You can calculate ΔG using ΔG = ΔH - TΔS or using standard free energies of formation. Qualitatively, an exothermic reaction (ΔH < 0) with increasing entropy (ΔS > 0) is always spontaneous. An endothermic reaction (ΔH > 0) with decreasing entropy (ΔS < 0) is never spontaneous.

For mixed cases, temperature determines spontaneity. Flashcards showing different ΔH and ΔS combinations help you instantly recognize spontaneity patterns without calculation.

What's the connection between ΔG and equilibrium constant K?

The equation ΔG° = -RT ln(K) connects thermodynamics to equilibrium. Reactions with very negative ΔG° values have very large K values, meaning they proceed nearly to completion. Reactions with positive ΔG° have small K values and barely proceed.

When ΔG° = 0, K = 1, indicating equilibrium. You can also calculate ΔG under non-standard conditions using ΔG = ΔG° + RT ln(Q), where Q is the reaction quotient. At equilibrium, Q equals K and ΔG = 0.

This connection explains why thermodynamically favorable reactions reach equilibrium and why you need both thermodynamics and kinetics to fully understand reaction behavior. Flashcards linking ΔG, K, and equilibrium strengthen these crucial connections.

How does temperature affect reaction spontaneity?

Temperature dramatically affects spontaneity through the equation ΔG = ΔH - TΔS. The negative sign before T means increasing temperature amplifies the entropy contribution to spontaneity.

For reactions where ΔH < 0 and ΔS > 0, the reaction is spontaneous at all temperatures. For reactions where ΔH > 0 and ΔS < 0, no temperature makes the reaction spontaneous.

For reactions where ΔH < 0 and ΔS < 0, they're spontaneous only at low temperatures because low T minimizes the -TΔS term. For reactions where ΔH > 0 and ΔS > 0, they're spontaneous only at high temperatures because high T maximizes the -TΔS term.

Memorizing these four cases and practicing with flashcards allows you to predict how temperature changes affect spontaneity instantly.

What's Hess's Law and why does it work?

Hess's Law states that the enthalpy change of a reaction is independent of the pathway taken, depending only on initial and final states. This works because enthalpy is a state function, meaning its value depends only on the current state, not how you arrived there.

Mathematically, you can add and subtract thermochemical equations to reach a target reaction, and the ΔH values add and subtract accordingly.
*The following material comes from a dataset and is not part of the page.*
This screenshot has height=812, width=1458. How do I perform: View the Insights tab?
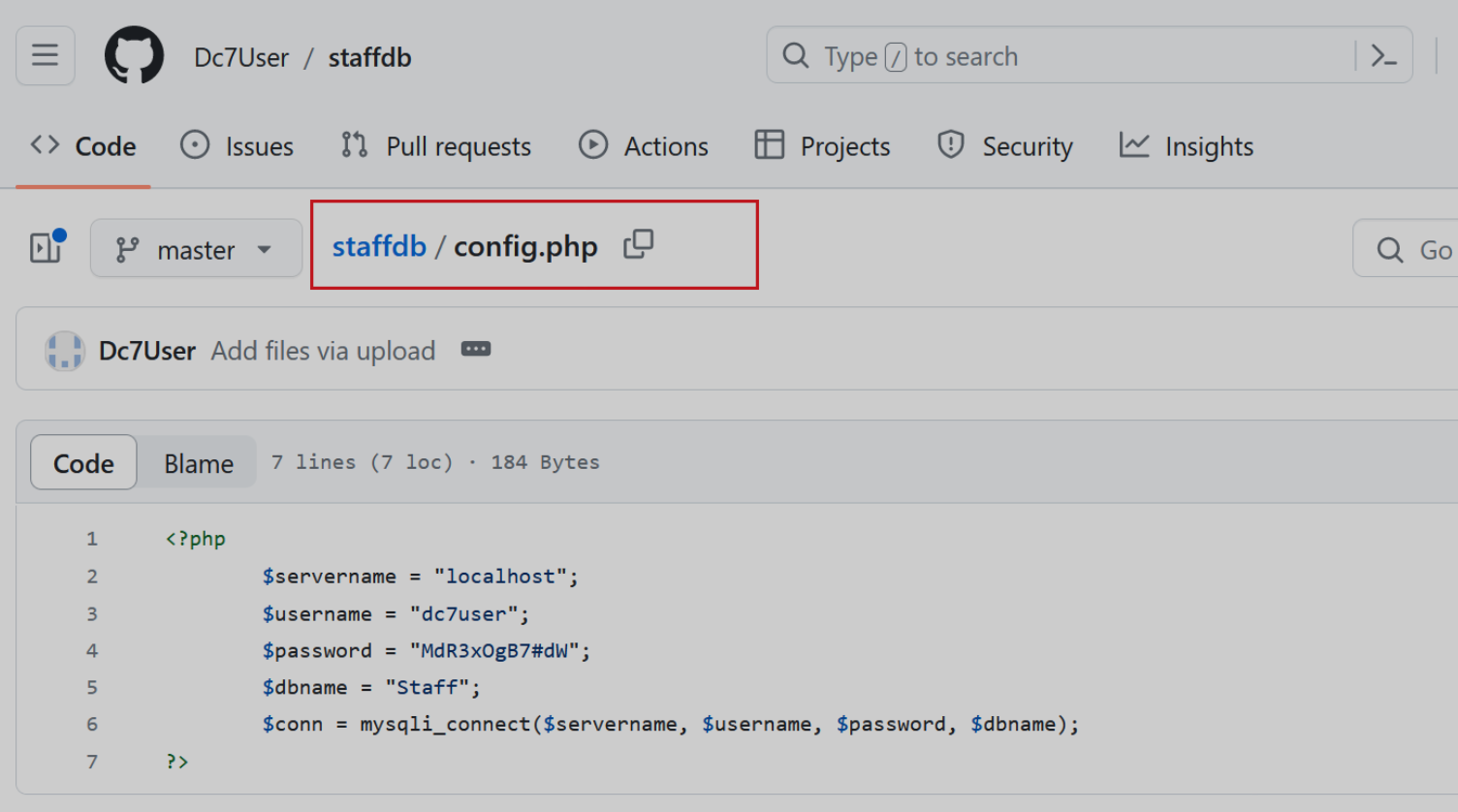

When reversing an equation, flip the sign of ΔH. When multiplying an equation by a coefficient, multiply ΔH by that coefficient.

For example, if you can't directly measure the enthalpy of a reaction, you can measure related reactions and combine them mathematically. Flashcards showing practice combinations help you develop the pattern recognition to quickly see which equations to use and how to manipulate them.